The Book Thief at Curve, Leicester – review

The show had its world premiere last year in Bolton

The cast of The Book Thief
The cast of The Book Thief, © Pamela Raith

Young Liesel has lost everything; her family, her home and now she’s bearing witness to the Holocaust in wartime Germany. Living with adopted parents, she befriends her neighbour, Rudy, and a Jewish man, Max, who they harbour in their cellar.

Jodi Picoult and Timothy Allen McDonald have adapted Markus Zusak’s beloved novel for the stage with care. Peppered with curse words, wonderful wordplay, and humour, The Book Thief looks, sounds, and feels so very raw and human – particularly with the blend of regional dialects, accents, and languages.

The cast, affectionately credited as “storytellers” in the programme, fill the storybook set with soul. When they all come together it’s like magic. Tom Jackson Greaves’ charming lyrical choreography gently transitions into scene changes as long skirts swish in the darkness, and books are used as guiding lights.

Projections (designed by Dick Straker) of hand-drawn terraced houses and homes marked for death in the Jewish ghettos fill the paneled two-storey set (by Good Teeth) featuring a cellar that unfolds like a hidden room in a doll’s house, and a library with spines of opportunity. It’s soaked in sepia lighting (by Nic Farman) with earthy tones and textures that ground the production and makes it feel intimate.

Music plays lovingly into the narrative with original songs by Elyssa Samsel and Kate Anderson that convey a full sweep of emotions; from the empathetic boom of “Have A Heart”, a twee ode to stars, and the “Oom-Pah-Pah”-esque knees-up that celebrates joining the Nazi party. Rudy’s (played at this performance by a cheeky Oliver Gordon) key numbers are twinged with childhood nostalgia. Musical director Matthew Malone leads a band that makes the sound swell with romanticism and hope before crashing with grief.
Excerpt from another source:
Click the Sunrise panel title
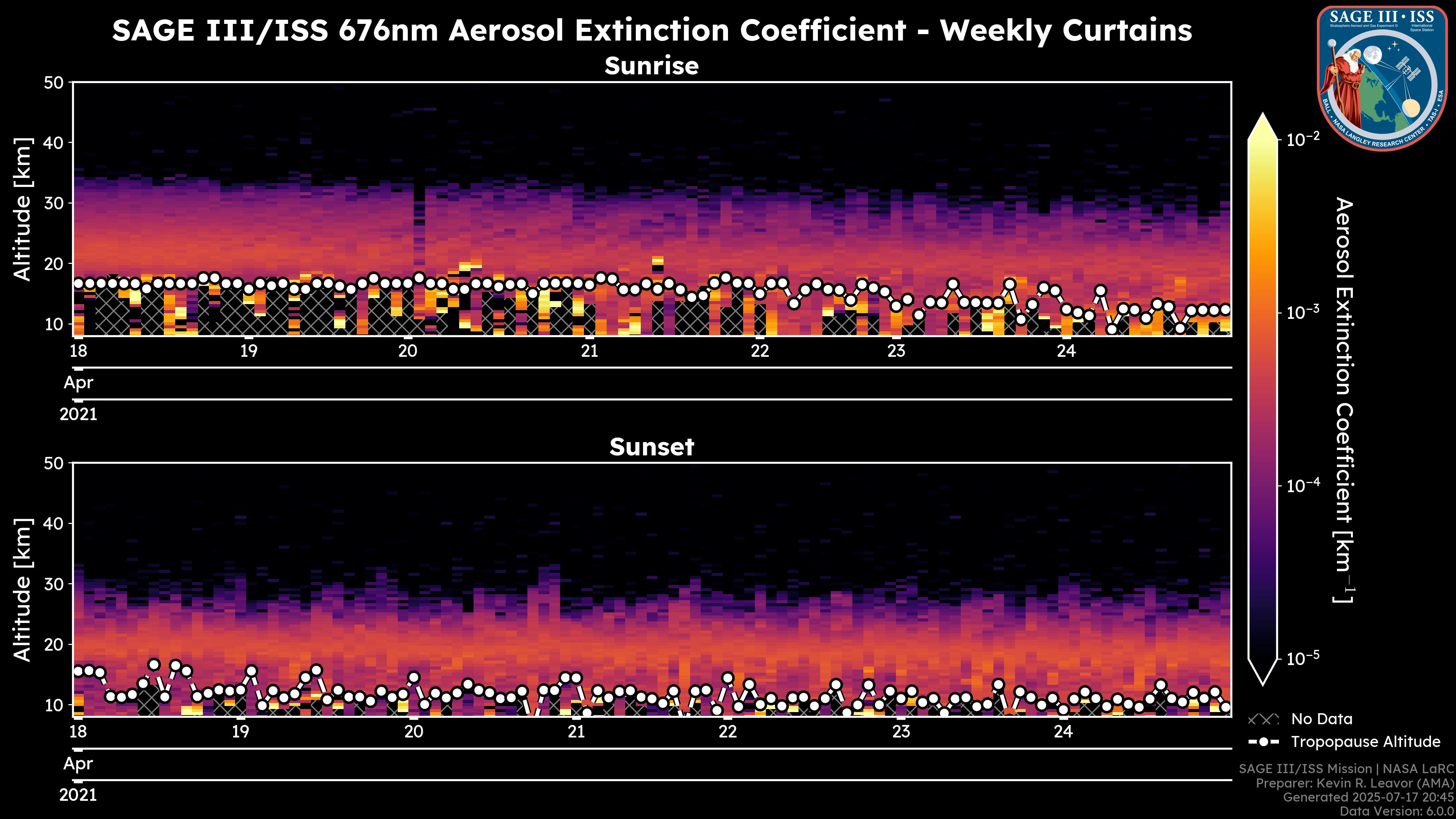 click(x=651, y=66)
Eirini Louskou took on the title role in an assured and emotive turn – especially in the imaginative scenes shared with unlikely friend Max, played beautifully by Daniel Krikler. ‘It’s so cold outside, when you speak words become clouds,’ she innocently tells him in her daily weather report.
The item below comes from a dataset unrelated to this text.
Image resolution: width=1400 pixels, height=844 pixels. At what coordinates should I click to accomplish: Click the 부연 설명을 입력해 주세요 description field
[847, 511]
Mina Anwar and Jack Lord step into the shoes of Liesel’s chalk and cheese foster parents; one teaches Liesel to read and calm her nightmares, the other engages in begrudged arguments with a neighbour, but both hold an accordion and each other close. They bring comic relief, and at times, so does Obioma Ugoala as the Narrator of the piece. At others, representing death he speaks directly to the audience and looms and lingers in foreshadowing scenes. It’s a triumphant performance that booms through his whole body.

Director Lotte Wakeham has made a gracious and respectful adaptation of Zusak’s profound words – bringing to life the wonder of whimsical puppets made from paper and the horrors of war as seen through a child’s eyes.

Jesus, Mary and Joseph, it stole my heart.